I am not a health care professional or fitness instructor. This post discusses my experiences and how I personally feel. This should not be used as treatment or health advice.
First up let me just say I am not naïve enough to genuinely think Pilates would cure me. I didn’t start Pilates to be cured or as an experiment however, during the time I was doing Pilates it got me thinking and I thought this may make a useful blog post.
Have You Tried?
If Chronically Ill, you to have probably heard the sentence “have you tried…” something we are all sick of hearing! It’s often followed by various ‘helpful suggestions’. Exercise is a common suggestion, specifically Yoga and Pilates.
I have always enjoyed exercise, growing up for as long as I could I was extremely active. In my late teens I found a way to use the gym and I do what I can when I can now.
Pilates was not something I had ever tried before but I wanted to. At the start of 2019 I began to attend Pilates Classes. It took a few different classes to find the right one for me and the right instructor.
Did It Help?
I found Pilates really useful both physically and mentally. I used to love going to the gym when I was stressed or anxious as I just felt it all slip away.
Pilates really just helps me zone out, do something for myself and breathe as odd as that may sound.
I also found it a huge support emotionally as it felt like doing my stretches/physio at home but instead of doing so unhappily on my own I could do it with a group. Although I attended a class with a total of around 21 people there were often less of us than that and where needed support was provided. I found my instructor brilliant in understanding my hypermobility and in helping me to not hyperextend and other things I wouldn’t have noticed independently.
Physically it meant that I was essentially committing to 60 minutes of physio every week but as I said in an environment that made it much easier to do.
Stretching has been proven to be good for my body and learning new stretches and having more support in getting them right was really helpful.
How Did It Help?
I have a tendency to go numb in my arms and legs and to get that tingling feeling that isn’t quite pins and needles. Exercise, Pilates included gets my body moving and helps with circulation, blood flow and reduces the numbness and tingling feelings I have.

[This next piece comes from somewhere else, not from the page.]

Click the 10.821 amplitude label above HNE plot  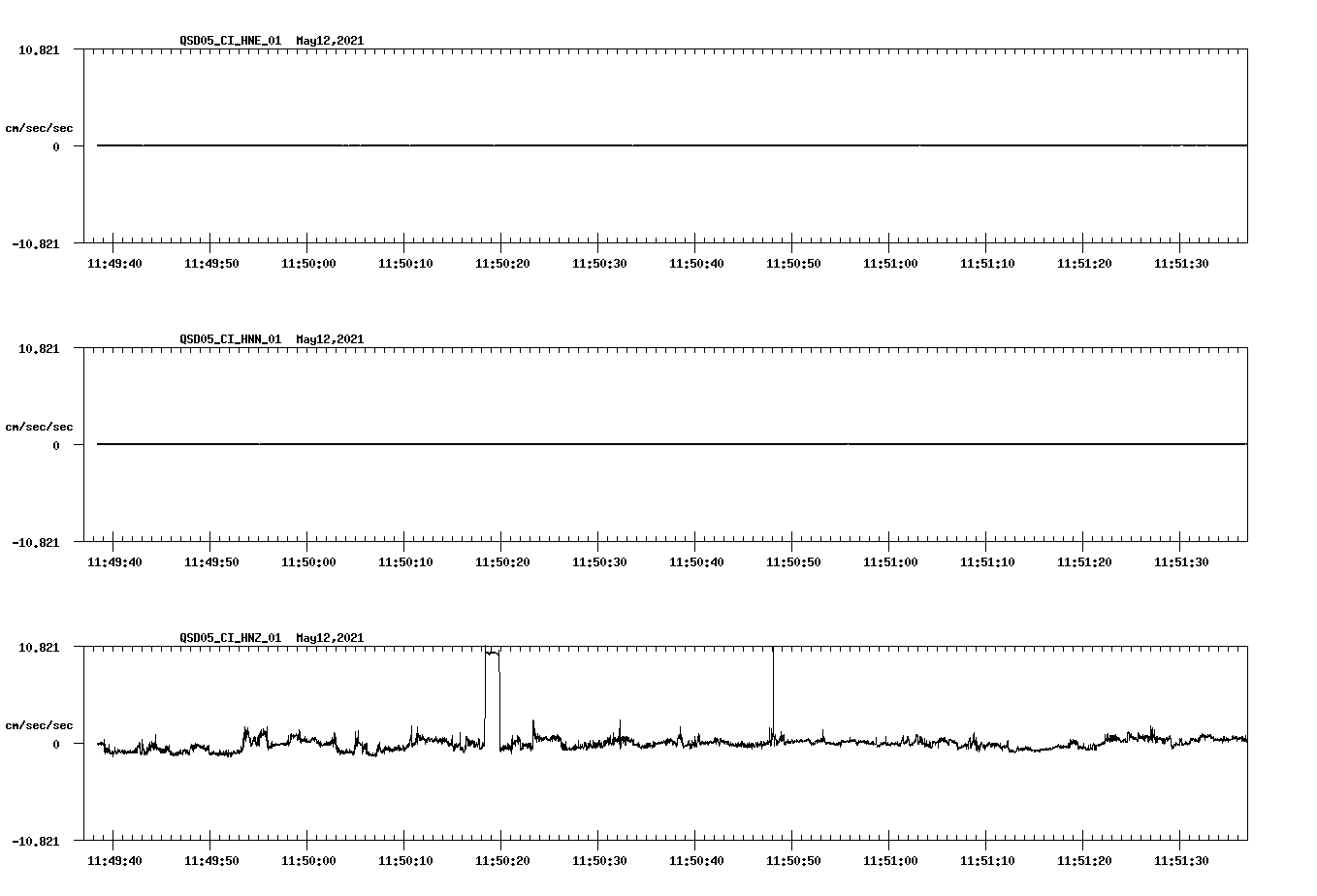[37, 48]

Now exercise can be a super tricky one because it can cause a lot of pain and payback however, exercise can feel good particularly in the moment for me personally. Stretching really helps reduce the tension in my muscles and therefore helps with pain; this doesn’t mean the pain goes away but it eases if only for a short period of time.
I have to be prepared that following exercise I may have fatigue, payback or an increase in pain but what I have to remember is that the pain is from teaching my muscles control. The pain comes from muscles that aren’t often used. There is a point of pain following exercise that tells me I did to much or that I have injured myself but usually it’s from teaching my body how to control itself.
Pilates is a very delicate balancing act for those with Hypermobility. Many people take up Pilates to increase flexibility however, if you’re Hypermobile your aim with Pilates changes slightly. Instead of increasing flexibility because my goodness we do not need to be more flexible, we are learning how to control our flexibility. This is to prevent hyperextension (over bendiness) which can cause pain, subluxations, dislocations or other injuries. If you are a ‘stiff hypermobile’ you will also be working towards control because the last thing you want to do is teach your body to be more hypermobile that it already is.
I have always benefited from exercise mentally and physically but it can be extremely difficult to maintain when chronically ill. Unfortunately, after a PoTS Flare/PoTS diagnosis back in July I had to stop attending Pilates. My body was not able to cope and I couldn’t regulate my heart rate or blood pressure which made Pilates impossible or too dangerous for me at the time, especially in a class environment.
For the last year I have also been going swimming once a week and to a ‘toning suite’ which is a specifically designed gym for people with decreased mobility – I plan on going into this all at another time. I have thankfully managed to continue these with James’ support and supervision. Recently I have also started an at home Pilates course as part of a study on the effects of Pilates for Hypermobile patients. I’m not going to go into this too much as I have only just started but I am really happy to be back at Pilates. I have only been able to do this again with James’ support and supervision whilst also learning to listen to my body and its new limitations.
What’s My Point?
Yes, Pilates has been beneficial for me both physically and mentally but it is not curing me and will not cure me.
Suggesting that Pilates could cure someone is possibly extremely damaging to their physical and mental health. It is also a HUGE insult to constantly have people suggesting that you should be cured because disabled / chronically ill people are essentially constantly being told that they’re not right and that they need fixing.
I am Disabled, I am not going to be cured. In some circumstances it’s possible that new treatments and medications are going to be discovered over time however, the majority of these are treatments to reduce symptoms not a cure.
Exercising and doing Pilates is not right or possible for every chronically ill person and those doing Pilates will not be cured. It may help their symptoms and it may help their mental health but it will not cure them.
Have you tried Pilates before? What was your experience? Are you sick of being told you can be cured?